__Consigne__. Recopiez le passage du texte sur les noms de lieux tirés de « jasse », de « Le collectif occitan » jusqu'à « double suffixe –arius-onem. », en remplaçant « bergeries » par « étables ».

__Texte__.
============================================================

Jasse a produit le diminutif Jassette à Lunel, Montagnac, Vallaunès et Sérignan (Hér.) ainsi qu’à Moussac et La Roque-sur-Cèze (Gard).
Le collectif occitan jaçaria, « ensemble de bergeries », a fourni des noms principalement dans le Massif Central comme la Jasserie à Doizieux et Gumières (Loire), la Jasserie les Airelles à Saint-Anthelme (P.-du-D.), les Jasseries des Supeyres à Valcivières (id.), la Jasserie Saint-André à Saint-Just-Saint-Rambert (Loire). Notons que, dans cette région, le mot jasserie est encore vivant dans le langage courant.
L’étymologie du nom de Jasseron (Ain) n’est pas assurée. On trouve en 1084 le nom de la silva Jasseronis, dans lequel E. Nègre (TGF*) voit l’équivalent franco-provençal de l’occitan jassarié, « ensemble de bergeries, réunion de pasteurs » accompagné du suffixe diminutif –on, tandis que Dauzat & Rostaing (DENLF*) y voyaient un nom de personne dérivé de jas avec double suffixe –arius-onem.

============================================================

__Données fournies__.
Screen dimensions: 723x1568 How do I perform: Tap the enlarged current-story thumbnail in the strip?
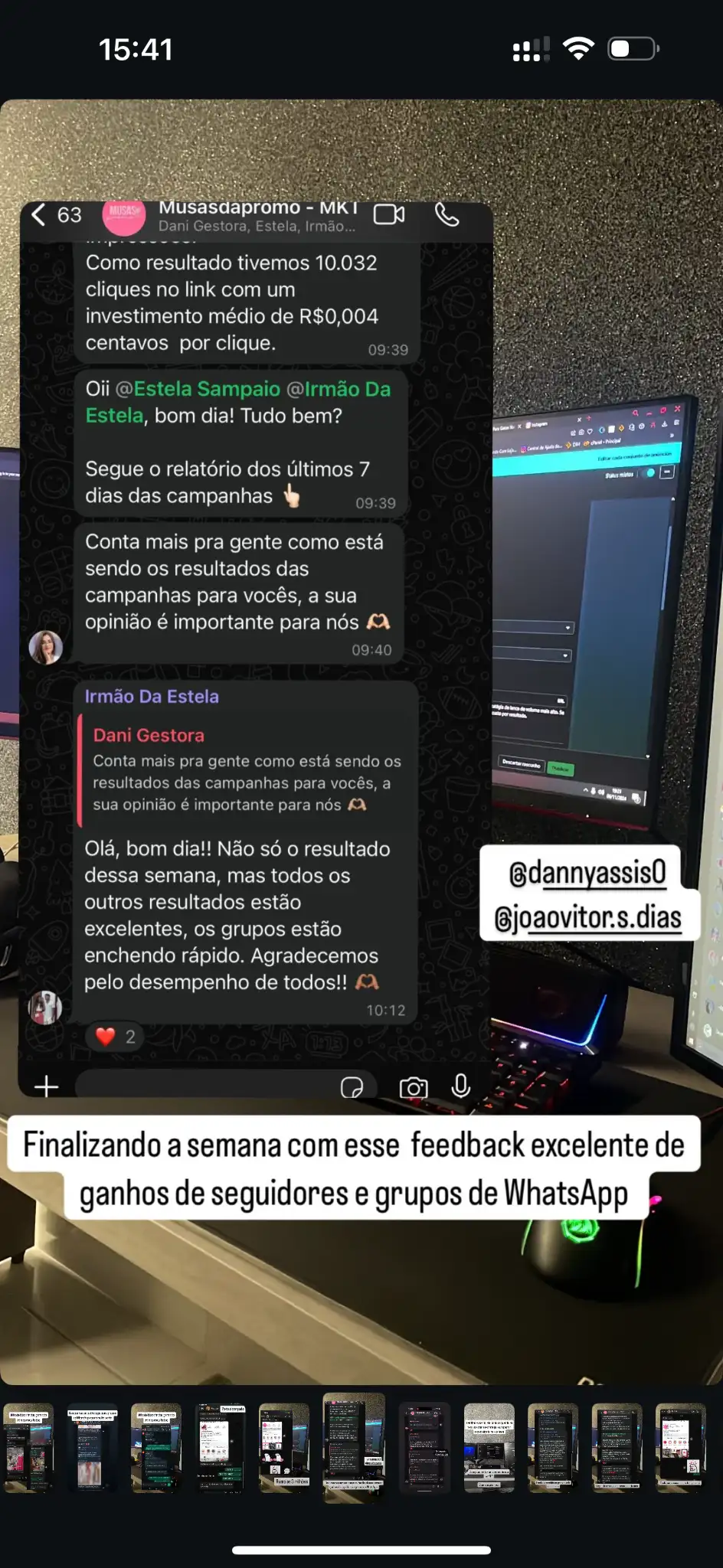pos(354,1448)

============================================================

__Corrigé__.
Le collectif occitan jaçaria, « ensemble de étables », a fourni des noms principalement dans le Massif Central comme la Jasserie à Doizieux et Gumières (Loire), la Jasserie les Airelles à Saint-Anthelme (P.-du-D.), les Jasseries des Supeyres à Valcivières (id.), la Jasserie Saint-André à Saint-Just-Saint-Rambert (Loire). Notons que, dans cette région, le mot jasserie est encore vivant dans le langage courant.
L’étymologie du nom de Jasseron (Ain) n’est pas assurée. On trouve en 1084 le nom de la silva Jasseronis, dans lequel E. Nègre (TGF*) voit l’équivalent franco-provençal de l’occitan jassarié, « ensemble de étables, réunion de pasteurs » accompagné du suffixe diminutif –on, tandis que Dauzat & Rostaing (DENLF*) y voyaient un nom de personne dérivé de jas avec double suffixe –arius-onem.